Muni de son harnais, Benjamin Cigarme, formé au lycée Bazin à l’entretien des éoliens, et par son entreprise à la sécurité, à l’utilisation de l’élevateur entre autres, est sur la plateforme du mât avec deux de ses collègues. Tous les trois devaient monter. Pas en même temps.
Benjamin Cigarme s’engage le premier. Une fois enfermé dans le ventre de ce mastodonte, il s’élève à 100 mètres environ au-dessus du sol. Au sommet du mât, il ne renvoie pas l’élevateur à ses collègues. Pas de communication non plus par talkie-walkie. Chose inhabituelle. Aussitôt l’alerte donnée, les gendarmes de Mouzon interviennent. Ils trouvent le technicien inconscient et suspendu à son harnais. Ils entament une enquête pour élucider ce mystère. Des experts seront mis à contribution. Avec des rapports, des témoignages, des photographies de différentes pièces de l’élevateur, le dossier gonfle tel un soufflé.
Le tribunal qualifie cet accident en « homicide involontaire par personne morale par la violation manifestement délibérée d’une obligation de sécurité ou de prudence dans le cadre du travail”. Sont visés, la SARL Enercon service France Est, la SARL Enercon Gmbh et le chef Sébastien Steimer.
Plusieurs fois évoqué devant le tribunal correctionnel de Charleville-Mézières et autant de fois reporté, ce dossier a été enfin débattu ce jeudi. Dès l’ouverture, le tribunal a tenu à mettre hors de cause Jimmy Galloy, “cité par erreur”. A la barre, Sébastien Steimer, gérant de la société au moment des faits, et un autre représentant d’Enercon répondent tour à tour aux questions des magistrats.

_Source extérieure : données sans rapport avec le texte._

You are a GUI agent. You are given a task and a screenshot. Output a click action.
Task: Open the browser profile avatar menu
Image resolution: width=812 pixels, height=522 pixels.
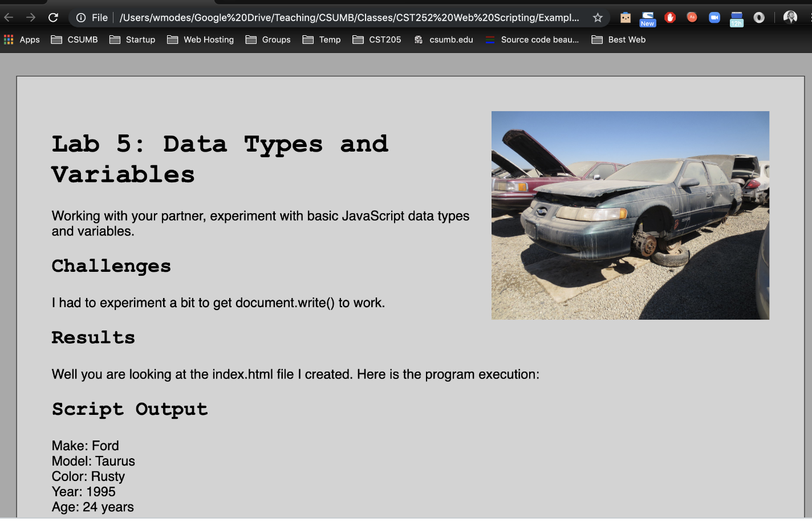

Le débat, très technique, consiste surtout à élucider les causes du drame. Notamment l’utilisation de l’élevateur avec la chaîne des responsabilités entre le fabricant et la Société Enercon. Les rapports des experts, très complexes, “sont divergents” souligne le tribunal. L’un évoque même la possible responsabilité du salarié dans l’accident dont il a été victime.
La présidente du tribunal correctionnel, Camille Ruhlmann, tente de simplifier le débat afin de le rendre plus compréhensible. Elle interroge les prévenus et insiste sur les mesures mises en place pour garantir la sécurité des techniciens. Des avocats interviennent pour compléter les réponses de leurs clients respectifs. Elle fait projeter sur les grands écrans de la salle d’audience les photographies relatives aux pièces versées au dossier.
Des experts sont appelés à la barre. L’un d’eux évoque un vice de fabrication imputable au constructeur de l’ascenseur et rend Enercon service France responsable de la non-conformité des mesures de sécurité. Dans tout ce débat technique, on parle beaucoup de la sécurité : absence de mode d’emploi de l’élevateur, absence de l’analyse du risque, absence de consigne, absence de bouton d’arrêt d’urgence. “La victime n’a pas pu accéder au boîtier de la commande d’arrêt automatique de l’élevateur”, insiste un inspecteur du travail. Sinon, il n’aurait pas perdu la vie.
Enercon de son côté estime que la cause, c’est la porte de l’ascenseur qui se referme en coinçant la longe. Une explication qui ne convainc pas Alban Gesbert, le substitut du procureur de la République : “Cela ne suffit pas à évacuer la responsabilité d’Enercon car la société a manqué à ses obligations de sécurité, n’a pas identifié les risques, ni mis en place des règles sur l’utilisation de l’ascenseur”. Et d’ajouter : “L’enjeu de ce dossier, c’est la sécurité au travail”. Ainsi a-t-il requis 100 000 euros d’amende à l’encontre d’Enercon Gmdh, 200 000 euros à l’encontre d’Enercon France Grand Est et 10 000 euros avec sursis à l’encontre de Sébastien Steimer. Pour les parties civiles, il a proposé 15 000 euros pour les deux frères et 25 000 euros pour chaque parent. L’avocat de la compagne du défunt et des enfants ne demande rien car une autre procédure est en cours au civil.
De leur côté, les avocats de la défense demandent au tribunal de ne pas suivre les réquisitions du ministère public. On connaîtra la décision des juges le 27 février prochain.